Pengertian
Definisi Korupsi menurut Syeh Hussein Alatas menyebutkan benang merah yang
menjelujuri dalam aktivitas korupsi, yaitu subordinasi kepentingan umum di
bawah kepentingan tujuan-tujuan pribadi yang mencakup pelanggaran norma-norma,
tugas, dan kesejahteraan umum, dibarengi dengan kerahasian, penghianatan,
penipuan dan kemasabodohan yang luar biasa akan akibat yang diderita oleh
masyarakat.
Korupsi menurut wikipedia perilaku
pejabat publik, baik politikus|politisi maupun pegawai negeri, yang secara
tidak wajar dan tidak legal memperkaya diri atau memperkaya mereka yang dekat
dengannya, dengan menyalahgunakan kekuasaan publik yang dipercayakan kepada
mereka.
“ Korupsi
menurut Pasal 2 Undang-Udang No. 31 Tahun 1999 “Setiap orang yang secara
melawan hukum melakukan perbuatan memperkaya diri sendiri atau orang lain atau
suatu korporasi yang dapat merugikan keuangan negara atau perekonoman negara…”
Definisi korupsi bahasa
Latin: corruptio dari kata kerja corrumpere = busuk, rusak, menggoyahkan,
memutarbalik, menyogok) menurut Transparency International adalah perilaku
pejabat publik, baik politikus|politisi maupun pegawai negeri, yang secara
tidak wajar dan tidak legal memperkaya diri atau memperkaya mereka yang dekat
dengannya, dengan menyalahgunakan kekuasaan publik yang dipercayakan kepada
mereka.
Dari sudut pandang hukum,
tindak pidana korupsi secara garis besar mencakup unsur-unsur sbb:
1.
perbuatan
melawan hukum;
2.
penyalahgunaan
kewenangan, kesempatan, atau sarana;
3.
memperkaya
diri sendiri, orang lain, atau korporasi;
4.
merugikan
keuangan negara atau perekonomian negara;
5.
Selain
itu terdapat beberapa jenis tindak pidana korupsi yang lain, diantaranya:
6.
memberi
atau menerima hadiah atau janji (penyuapan);
7.
penggelapan
dalam jabatan;
8.
pemerasan
dalam jabatan;
9.
ikut
serta dalam pengadaan (bagi pegawai negeri/penyelenggara negara);
10. menerima gratifikasi (bagi pegawai
negeri/penyelenggara negara).
Kasus :
Suap di Kementerian Pemuda
dan Olahraga (Kemenpora) serta Tenaga Kerja dan Transmigrasi (Kemenakertrans)
adalah fakta yang tidak terbantahkan. Di Kemenpora yang dikomandoi Andi
Mallarangeng, sekretaris Menpora Wafid Muharam dan dua pengusaha kontraktor
proyek tertangkap tangan oleh Komisi Pemberantasan Korupsi (KPK) menerima suap
sebesar Rp3,2 miliar terkait proyek pembangunan Wisma Atlet SEA Games Palembang.
Sedangkan di Kemenakertrans yang dipimpin Muhaimin Iskandar, KPK menangkap dua
pejabatnya dan pengusaha yang menyuap sebesar Rp1.5 miliar dalam “kardus duren”

## [KETENTUAN LATIHAN]
Sambung teks tentang korupsi di atas mulai dari titik teks itu berhenti.

## [Entri koleksi]
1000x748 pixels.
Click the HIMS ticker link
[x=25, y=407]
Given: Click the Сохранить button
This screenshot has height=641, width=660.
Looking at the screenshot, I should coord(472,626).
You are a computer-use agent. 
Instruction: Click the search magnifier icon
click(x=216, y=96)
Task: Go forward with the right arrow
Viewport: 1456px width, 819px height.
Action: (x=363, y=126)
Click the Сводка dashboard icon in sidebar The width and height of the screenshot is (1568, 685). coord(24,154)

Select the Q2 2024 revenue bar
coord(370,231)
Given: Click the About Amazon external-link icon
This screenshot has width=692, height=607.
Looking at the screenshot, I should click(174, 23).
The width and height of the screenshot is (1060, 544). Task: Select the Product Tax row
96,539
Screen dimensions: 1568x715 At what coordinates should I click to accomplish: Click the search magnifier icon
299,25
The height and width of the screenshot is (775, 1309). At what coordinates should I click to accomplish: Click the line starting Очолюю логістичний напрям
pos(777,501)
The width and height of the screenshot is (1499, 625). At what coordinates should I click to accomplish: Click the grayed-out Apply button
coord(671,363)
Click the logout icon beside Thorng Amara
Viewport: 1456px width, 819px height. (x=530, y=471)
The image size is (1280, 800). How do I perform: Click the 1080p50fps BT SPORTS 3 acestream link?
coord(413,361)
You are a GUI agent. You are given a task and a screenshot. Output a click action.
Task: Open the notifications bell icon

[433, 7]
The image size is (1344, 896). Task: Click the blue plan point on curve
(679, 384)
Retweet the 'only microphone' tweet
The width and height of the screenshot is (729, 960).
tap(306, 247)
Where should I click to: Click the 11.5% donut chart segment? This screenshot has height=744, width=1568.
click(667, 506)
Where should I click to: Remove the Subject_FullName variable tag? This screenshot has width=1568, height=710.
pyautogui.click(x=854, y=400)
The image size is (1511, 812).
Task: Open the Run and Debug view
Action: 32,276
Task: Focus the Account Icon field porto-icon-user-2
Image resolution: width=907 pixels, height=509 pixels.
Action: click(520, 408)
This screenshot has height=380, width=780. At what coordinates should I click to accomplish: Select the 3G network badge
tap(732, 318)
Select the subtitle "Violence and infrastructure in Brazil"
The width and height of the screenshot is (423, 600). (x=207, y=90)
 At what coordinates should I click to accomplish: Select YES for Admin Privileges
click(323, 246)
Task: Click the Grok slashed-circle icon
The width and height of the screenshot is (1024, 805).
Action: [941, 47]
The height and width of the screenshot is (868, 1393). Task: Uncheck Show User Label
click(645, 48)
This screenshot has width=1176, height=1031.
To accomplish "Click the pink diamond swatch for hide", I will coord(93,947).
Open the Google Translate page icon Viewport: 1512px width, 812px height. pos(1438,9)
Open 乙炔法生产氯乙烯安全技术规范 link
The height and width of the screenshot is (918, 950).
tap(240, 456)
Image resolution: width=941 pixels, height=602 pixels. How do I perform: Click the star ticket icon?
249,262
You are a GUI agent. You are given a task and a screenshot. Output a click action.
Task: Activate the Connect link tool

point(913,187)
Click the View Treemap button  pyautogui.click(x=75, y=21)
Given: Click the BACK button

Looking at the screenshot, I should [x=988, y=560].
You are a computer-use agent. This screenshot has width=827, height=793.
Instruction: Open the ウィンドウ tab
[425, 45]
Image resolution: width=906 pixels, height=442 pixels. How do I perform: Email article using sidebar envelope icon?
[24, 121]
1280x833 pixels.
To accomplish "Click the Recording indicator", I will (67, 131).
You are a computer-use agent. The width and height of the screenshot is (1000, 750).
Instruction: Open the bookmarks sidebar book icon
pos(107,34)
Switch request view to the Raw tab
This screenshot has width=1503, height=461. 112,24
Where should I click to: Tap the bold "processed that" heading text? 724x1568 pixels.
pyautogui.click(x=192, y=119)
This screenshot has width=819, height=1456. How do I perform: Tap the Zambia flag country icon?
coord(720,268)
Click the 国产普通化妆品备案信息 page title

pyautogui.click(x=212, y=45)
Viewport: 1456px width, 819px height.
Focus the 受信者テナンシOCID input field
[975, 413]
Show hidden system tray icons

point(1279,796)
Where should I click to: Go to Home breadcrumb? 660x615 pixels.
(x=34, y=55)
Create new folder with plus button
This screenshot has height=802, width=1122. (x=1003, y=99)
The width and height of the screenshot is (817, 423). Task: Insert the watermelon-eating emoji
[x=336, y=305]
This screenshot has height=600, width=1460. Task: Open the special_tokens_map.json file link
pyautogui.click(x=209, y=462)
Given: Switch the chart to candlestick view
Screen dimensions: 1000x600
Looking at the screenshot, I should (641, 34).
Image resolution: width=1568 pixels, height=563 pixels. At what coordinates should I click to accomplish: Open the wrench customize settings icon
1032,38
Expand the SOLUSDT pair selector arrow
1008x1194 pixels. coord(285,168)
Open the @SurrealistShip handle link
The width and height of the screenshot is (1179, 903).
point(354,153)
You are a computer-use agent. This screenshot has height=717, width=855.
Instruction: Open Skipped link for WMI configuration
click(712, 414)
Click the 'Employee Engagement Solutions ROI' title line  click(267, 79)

## [JAWABAN]
untuk proyek Percepatan dan Pembangunan Infrastruktur Daerah Tertinggal.
Terkuaknya misteri mafia
anggaran ini harus terus ditongkrongi, jangan sampai hanya yang tertangkap
tangan saja yang dijadikan korban. KPK harus berani mencolek pucuk pimpinan
kementerian itu yang kemungkinan terlibat. Sebab tidak masuk akal kalau
manajemen pengolaan proyek, terlebih pengaturan anggarannya tidak diketahui
atau direstui pucuk pimpinan. Apalagi dari kedua kasus itu, nama kedua menteri
itu disebut-sebut oleh para tersangka ikut terlibat dalam menerima suap atau
setidaknya mengatur proyek (Republika,15/9/2011).
Ternyata semuanya bermuara
pada Badan Anggaran (Banggar) Dewan Perwakilan Rakyat (DPR) yang menyusun dan
mengontrol kebijakan anggaran negara. Seperti nyanyian Nazaruddin, anggota
fraksi yang ditempatkan di Banggar mengakali dana proyek dengan melibatkan kementerian
dan pengusaha yang sebelumnya sudah didesain akan memenangkan tender. Di
sinilah menurut Nazaruddin, oknum anggota Banggar menerima fee atas kerjanya
menyusun aliansi strategis untuk memuluskan permainan anggaran.
Dugaan suap di kedua
kementerian harus menjadi pintu masuk bagi KPK untuk menguak mafia di Banggar
DPR. Mafia anggaran melalui permainan fee proyek yang diduga melibatkan anggota
DPR sudah menjadi opini publik, yang harus dibuat terang agar misa menjadi
fakta hukum. Lebih dari itu, akar persoalan juga perlu diapresiasi akibat
konsekuensi dari UUD 1945 yang memberi peran dominan kepada DPR. Betapa tidak,
DPR bergitu dominan dalam penentuan proyek-proyek pemerintah yang membuka
peluang terjadinya korupsi.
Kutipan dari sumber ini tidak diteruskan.